En réalité, c’est Bella elle-même qui est parvenue à un certain stade de maturité : à un point où la violence subie ne peut que devenir une violence agie. Bella est l’Émile mutant de Helen Zahavi, elle est une bonne élève. Elle n’a jamais pratiqué d’arts martiaux, elle n’a jamais reçu d’entraînement spécial, ni appris à utiliser un marteau, un couteau, ou tirer au pistolet… mais le travail sourd de la violence vécue a fonctionné en elle comme un apprentissage à l’autodéfense féministe – lui donnant, sans qu’elle s’en aperçoive elle-même, les ressources pour raisonner, juger, agir et frapper – c’est-à-dire pour advenir au monde.
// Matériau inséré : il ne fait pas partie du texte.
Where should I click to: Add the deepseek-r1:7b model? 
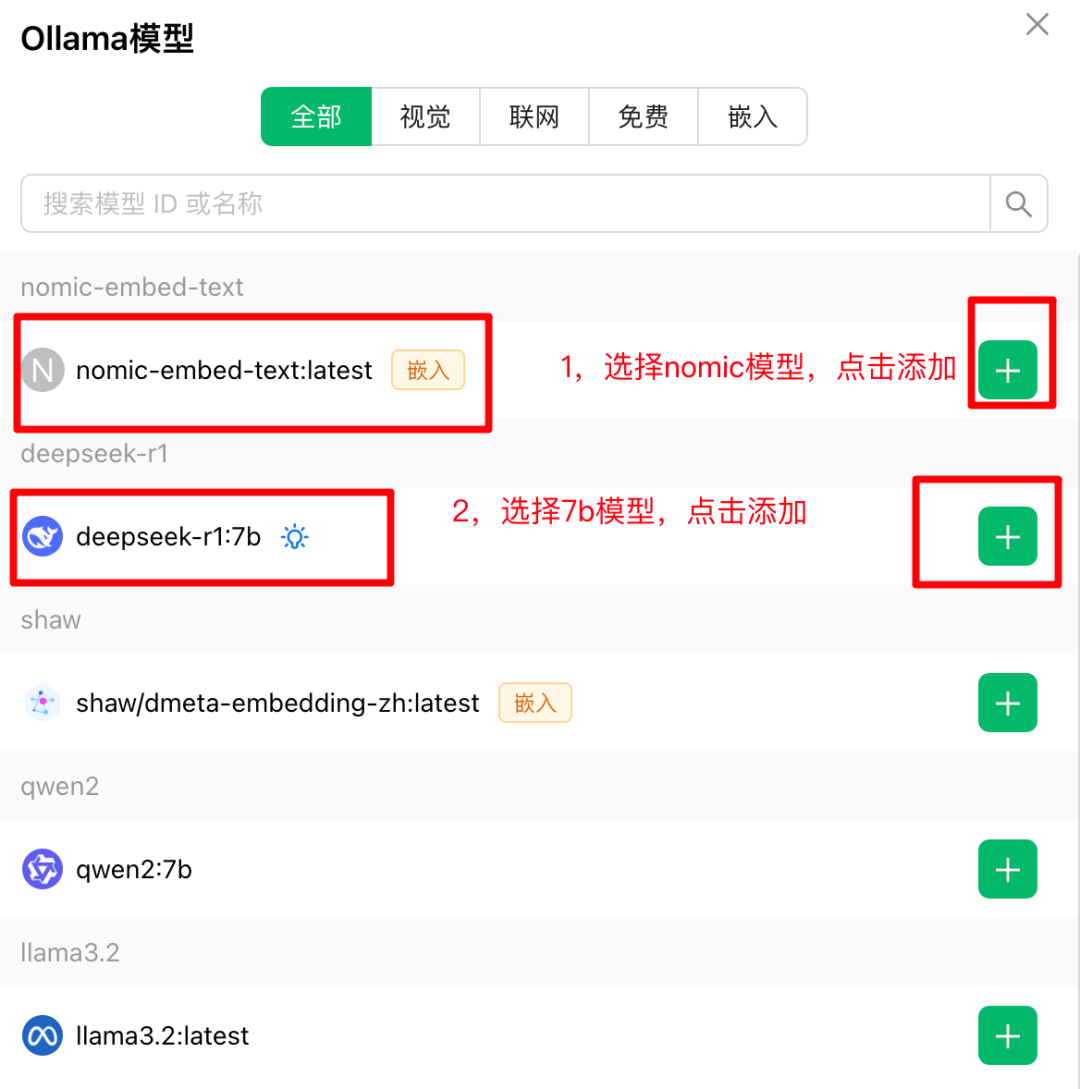click(1007, 536)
Bella expérimente son corps, elle apprend « sur le tas ». Elle commence à faire confiance à ses ressentis (à sa haine, sa rage, sa peur, sa joie), à ses déductions (non il ne faut pas se moquer d’un homme qui bande mou, non il ne faut pas se faire raccompagner, non il ne faut pas s’engouffrer dans une ruelle sombre, non il ne faut pas se tenir à portée d’une main prête à vous gifler, non il ne faut pas les laisser s’approcher trop près de votre cou… à moins d’être armée et résolue à taper fort), à donner du poids à ses choix (est-ce trop demander de vivre sans être violentée ?). Les deux jours de Bella figurent la temporalité d’un stage d’autodéfense féministe, avec sa pratique accélérée, son partage d’expériences, ses prises de conscience et ses recommandations. Bella n’a pas appris à se battre, elle a désappris à ne pas se battre. En passant à une stratégie d’autodéfense féministe, il ne sera donc jamais question de distiller la réalité pour en extraire l’efficace d’un geste (immobiliser, blesser, tuer…), mais, au contraire, de s’enfoncer dans la trame de la réalité sociale de la violence pour y entraîner un corps qui est déjà traversé par la violence, pour déployer un muscle familiarisé à la violence mais qui n’a fondamentalement jamais été éduqué et socialisé à s’entraîner à la violence, à l’agir.

S’il y a bien une mue, pour autant il n’y a pas de véritable métamorphose dans Dirty Week-end, Bella reste toujours la même. Elle ne devient ni une « hystérique assoiffée de cruauté » ni une « héroïne meurtrière magnifique », Helen Zahavi veut préserver son personnage principal dans sa banalité féminine à la fois si singulière et si communément vécue. L’autrice précise à plusieurs reprises que Bella voulait qu’on la laisse tranquille et que, malgré sa patience à toute épreuve, cela n’a pas été possible. Il a fallu deux jours de violence sidérante pour que son point de vue soit enfin pris en compte, qu’il compte pour autrui.